Georgia Peaches Bruised by Budget Cuts

By Justin Rohrlich Aug 01, 2011 3:15 pm

"The writing's on the wall -- we'll never again have someone at the University of Georgia who is 100% dedicated to peaches," says the head of UGA's Horticulture Department.



If Detroit couldn’t have survived without General Motors (GM), if the failure of Merrill Lynch (BAC) or Citi (C) would have threatened the very existence of Wall Street and tax breaks for Exxon Mobil (XOM) and ConocoPhilips (COP) are “in the national interest,” then what to make of the University of Georgia “officially closing its peach program” at the end of July?

In fact, Georgia’s peach program still exists, Dr. Douglas Bailey, the head of Georgia’s Department of Horticulture, tells Minyanville. However, budget cuts have had a severe effect on the state of the peach in The Peach State.

“We’re going to try and make some adjustments as people retire, but things won’t ever be the same,” he says.

Bailey emphasizes that the university is “still offering support” to Georgia’s peach growers but “not nearly as much as what we could offer in the past.”

“Last month, we were forced to close out our entire peach research and extension program on a USDA tree nut station in Byron, just south of Macon,” Bailey explains. “We’ll never be able to replace that.”

Though Georgia ranks third (behind South Carolina and California) in terms of overall peach production, the fruit -- which was first introduced to the Georgia coast by Franciscan monks in 1571 -- is as inextricably linked to Georgia as the Dodgers are to Brooklyn, or steel is to Pittsburgh.

Okay, bad examples. But Bailey says that an era has indeed ended.

“The writing’s on the wall -- we’ll never again have someone at the University of Georgia who is 100% dedicated to peaches,” he says.

This has Bailey and his colleagues scrambling to plug holes that seem to be multiplying exponentially.

“We’ll likely merge peaches with blueberries,” he says. “It’s not the best solution, but we’ve got to do something.”

Of course, Georgia’s combined peach/blueberry program presents its own set of challenges.

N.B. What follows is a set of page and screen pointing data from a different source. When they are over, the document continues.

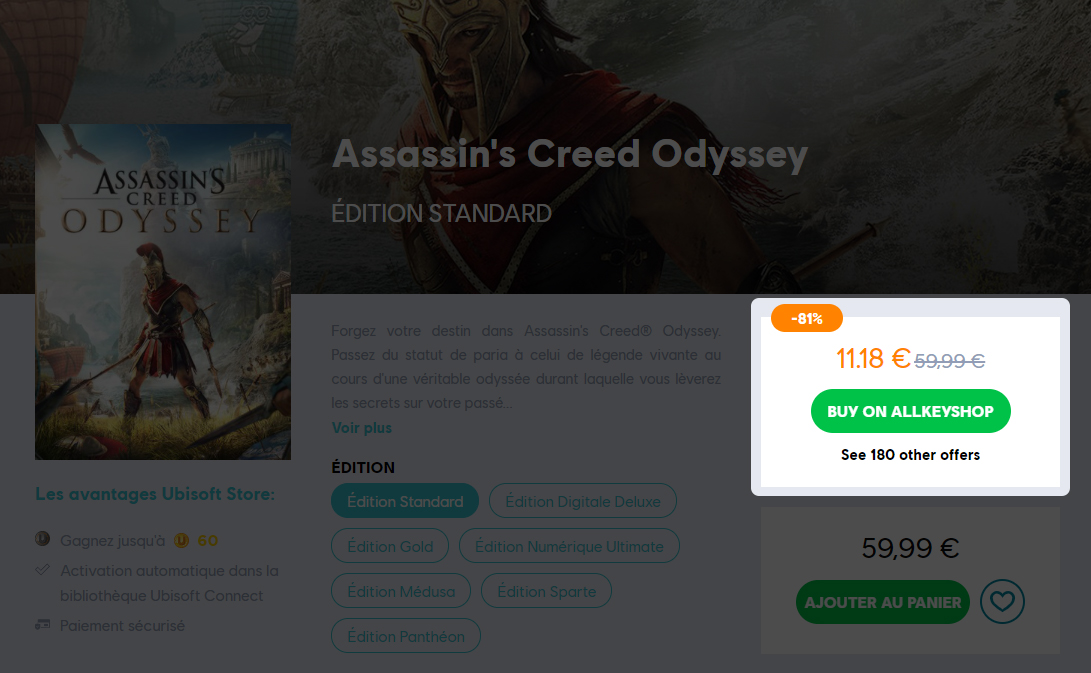Click the BUY ON ALLKEYSHOP button

(x=910, y=411)
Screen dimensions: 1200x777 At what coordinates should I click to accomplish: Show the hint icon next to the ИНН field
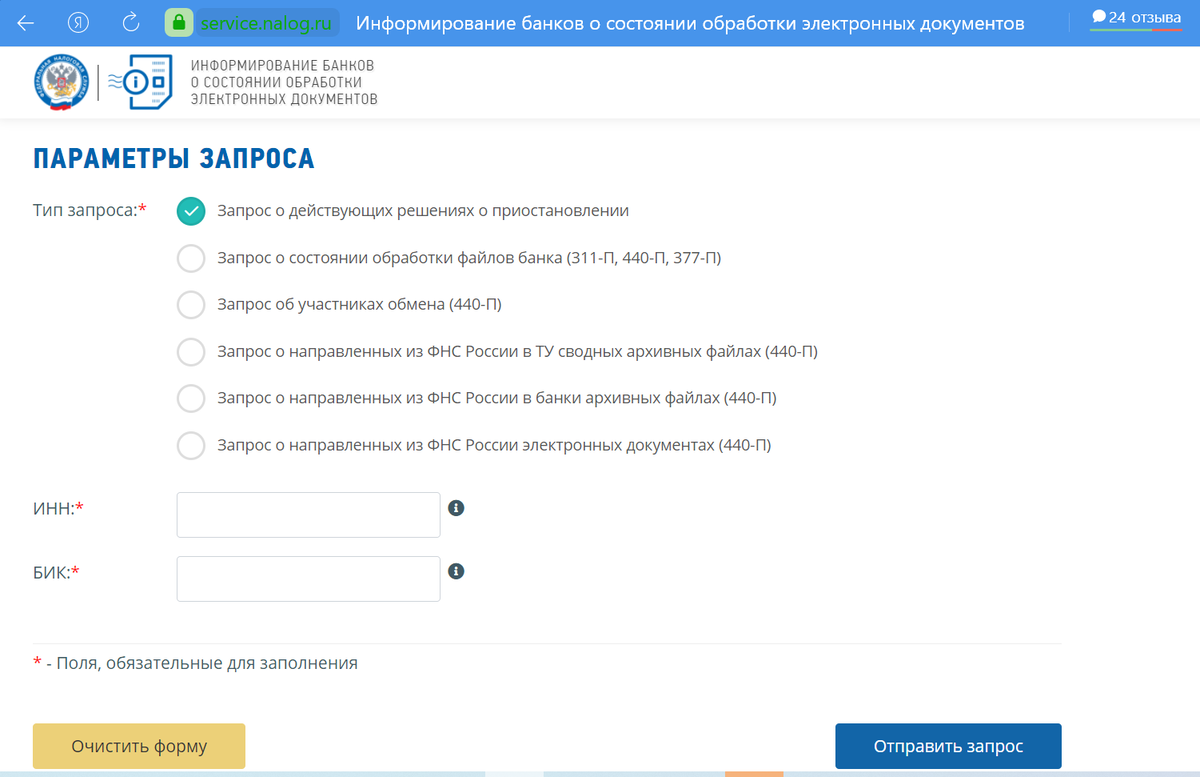click(457, 508)
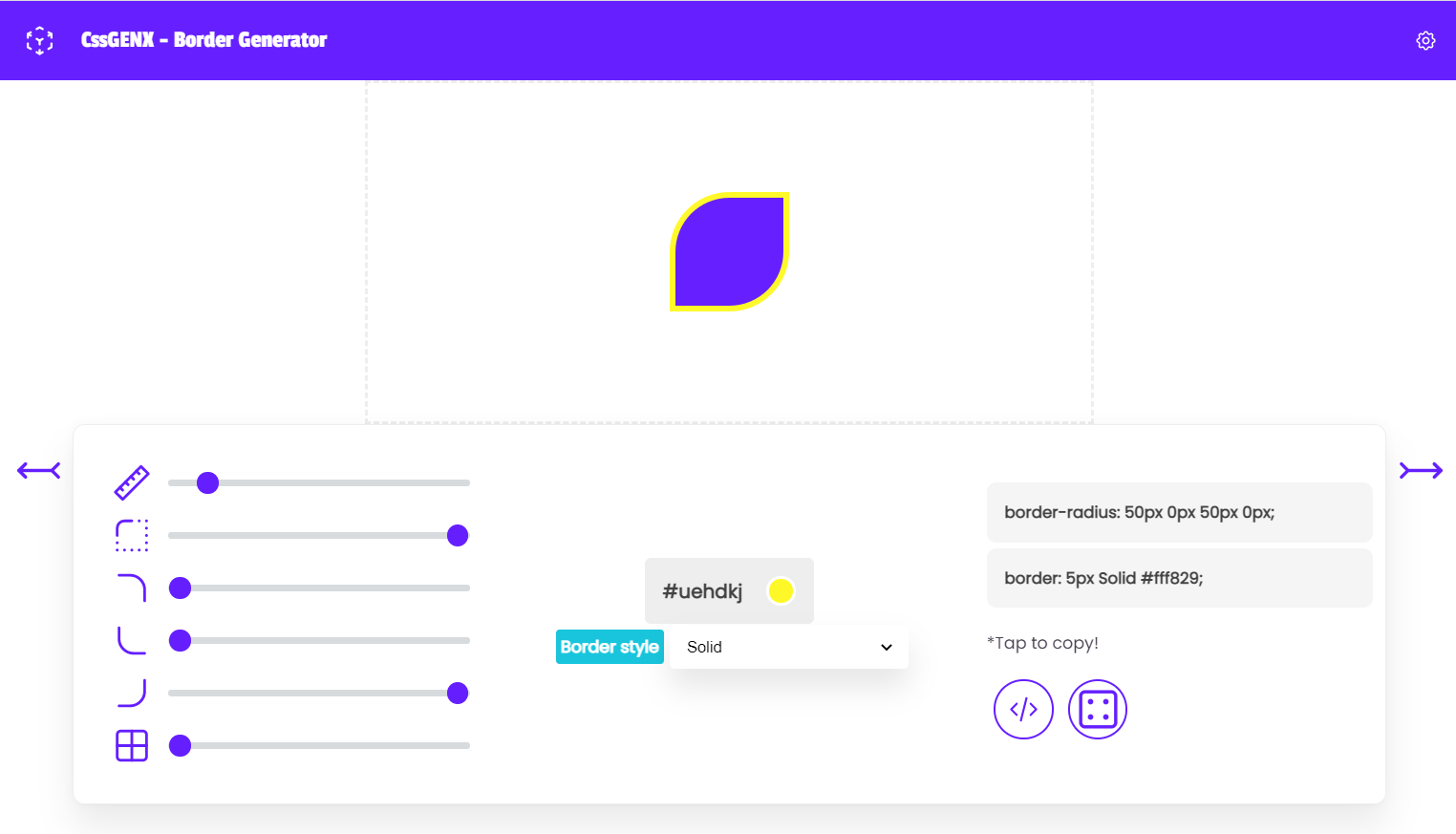Screen dimensions: 1456x834
Task: Open the Border style dropdown
Action: 787,647
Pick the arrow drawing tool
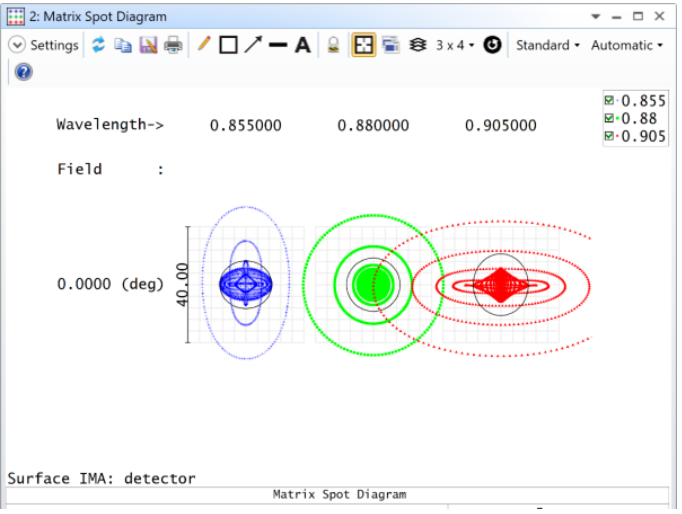Viewport: 682px width, 514px height. click(x=253, y=45)
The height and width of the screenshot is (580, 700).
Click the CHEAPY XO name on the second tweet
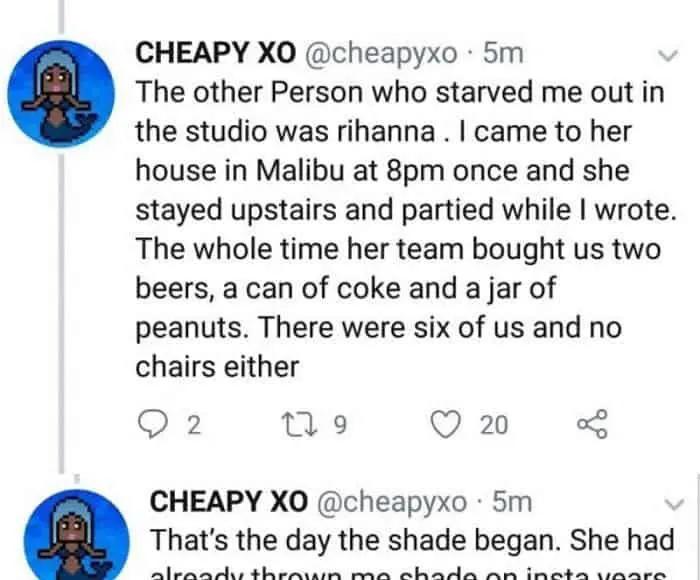pyautogui.click(x=223, y=501)
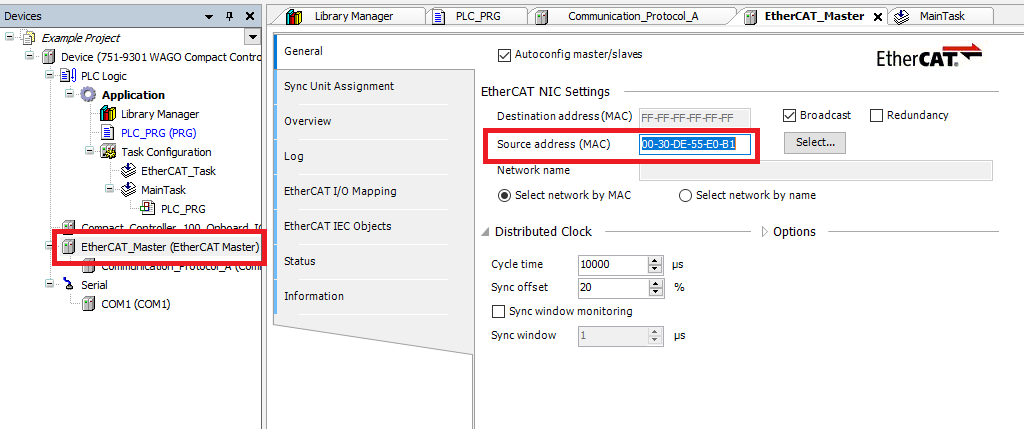
Task: Click the EtherCAT_Master device icon in tree
Action: [68, 246]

“The blueberry industry is the most rapidly growing horticultural component in Georgia right now; it’s over $100 million annually,” Bailey says. “We’ve already lost that specialist and researcher and haven’t been able to get the position back.”

Meanwhile, Bailey and his colleagues are doing what they can to keep the peach industry’s metaphorical head above water.

“We recently brought in a part-time county extension agent, just to put out peach fires,” Bailey says. “And we still have our peach entomologist, so… I just hope we’ll eventually be able to provide the same services to the peach industry that we once did.”

In any case, now is hardly the time to weaken Georgia’s peach program.

As a Georgia Department of Agriculture employee (who wished to remain anonymous for obvious reasons) told the New York Times last week, “I understand unofficially that the best and the most tasty peaches are in Spartanburg County in South Carolina.”